Islamabad: Prime Minister, Nawaz Sharif, said today that his government wants to bring the Afghan Taliban back to the negotiations with the government. Pakistan had hosted the first ever face-to-face discussions between the representatives of the Afghan government and the Taliban on July 7 in 14 years.

The second round was scheduled to be held on July 31st; however, they were postponed after the Taliban officially confirmed the death of their supreme leader Mullah Omar. Afghan government had earlier disclosed that Mullah Omar had died in 2013; but the Taliban had kept the news secret.

Prime Minister Nawaz Sharif admitted that the news of Omar’s death led to the postponement of the rare Afghan peace talks. “We had done a lot to encourage the Taliban leaders to open talks at the request by the Afghan government. But the death of Mullah Omar was made public. There was no need to break the news as the second round of the talks were scheduled to be held two days the Omar death’s was revealed,” Mr Sharif said. “This had a negative impact on the peace process,” Mr Sharif insisted at a news conference in the eastern city of Lahore.

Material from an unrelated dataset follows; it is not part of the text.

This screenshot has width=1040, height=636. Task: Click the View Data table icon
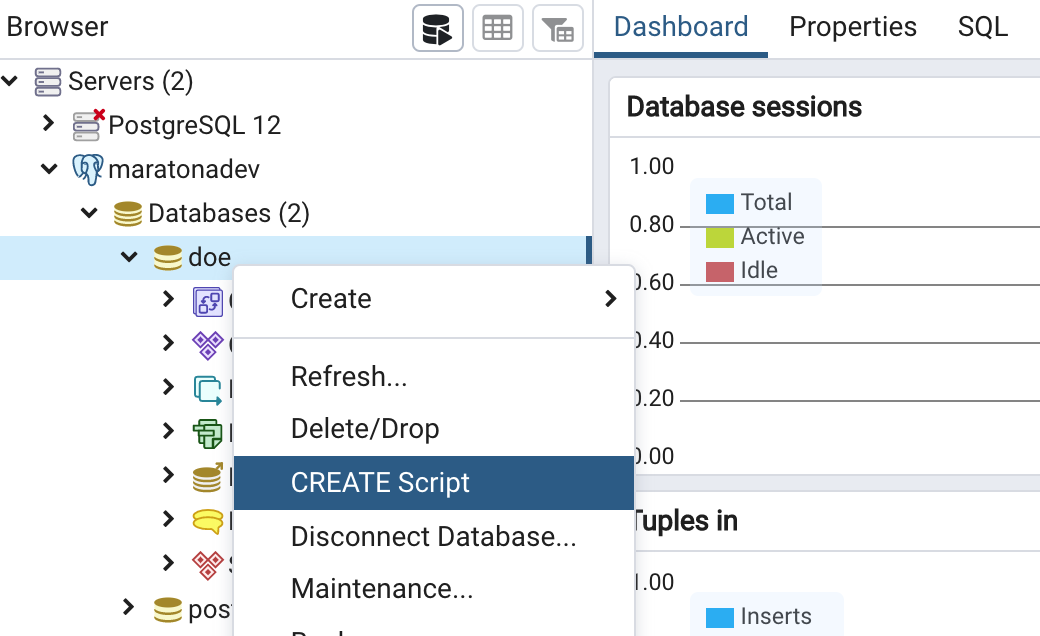[497, 29]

Pakistani officials say that an eight-member team of the Taliban central council had arrived in Islamabad for the second round and that a progress to reduce violence in Afghanistan was expected in the talks. "This is still a question as to why and who made the disclosure of the death of the Taliban leader," the Pakistani Prime Minister asked.

He said that the Afghan government wanted the talks should not be kept secret; however, the Taliban were not agreed with this proposal but Pakistan encouraged them to start negotiations. President Ashraf Ghani later put a stop on the Pakistan-brokered talks in the wake of a series of attacks in August and had announced his government not seek Pakistan role in the talks.

The Taliban new chief, Mullah Akhtar Mansoor, in his message on the Muslim festival of "Eid" last month said the group will not hold talks unless foreign troops are completely withdrawn.